I am the most busy I have been in months--going to classes, workshopping, listening, reading, lots of walking from here to there and back there again because I forgot a sweater the first time. I feel quiet descending from the hills.
One of my best friends sent me a letter this morning, and addressed it to: Ali, who loves. What I said to her was:
Many years ago I won a writing contest, junior high or high school, and the judge was a children's book author, Laurence Yep, who had written a book called Hiroshima, which had just come out. I didn't really talk to him. I didn't get to know him. There was a dinner but we didn't speak. The prize for the contest was a signed copy of his book. Maybe twenty dollars. A piece of parchment. Awful dinner. I don't know. I just remember the book, and not the story. What I remember is the way he signed it. He wrote, this man who had never met me, and never would: For Alison, who also dreams of peace.
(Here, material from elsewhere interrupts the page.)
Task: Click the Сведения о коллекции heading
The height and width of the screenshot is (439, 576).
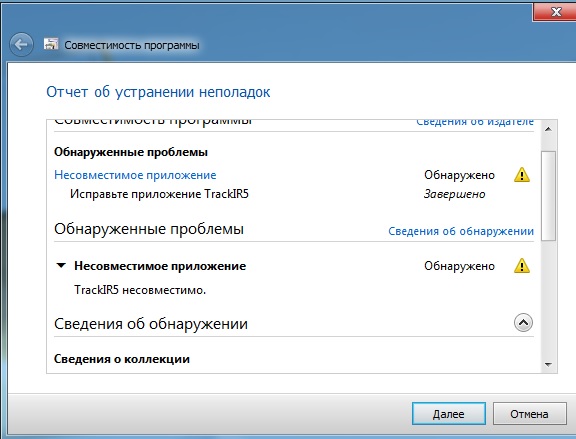Action: 122,359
I was fourteen or fifteen or sixteen. I dreamed of love and books and fancy dresses and fame and escaping North Central Ohio, and I still dream about those things sometimes, but yes, you were right, Laurence Yep, yes, you called it, yes, I who have dreamed of excitement and adventure and the world, its many fingers, I also dream of peace now. I think I have always dreamed of it, for myself, my heart, my mind, my body, my country, my past, my friends. I want calmness. I want still, deep water that goes on forever, that has some source. I want sleep. I want blanket. I want forehead. I want hill. Yes, I want peace.
We are dreaming of the same things. We cannot be the only ones.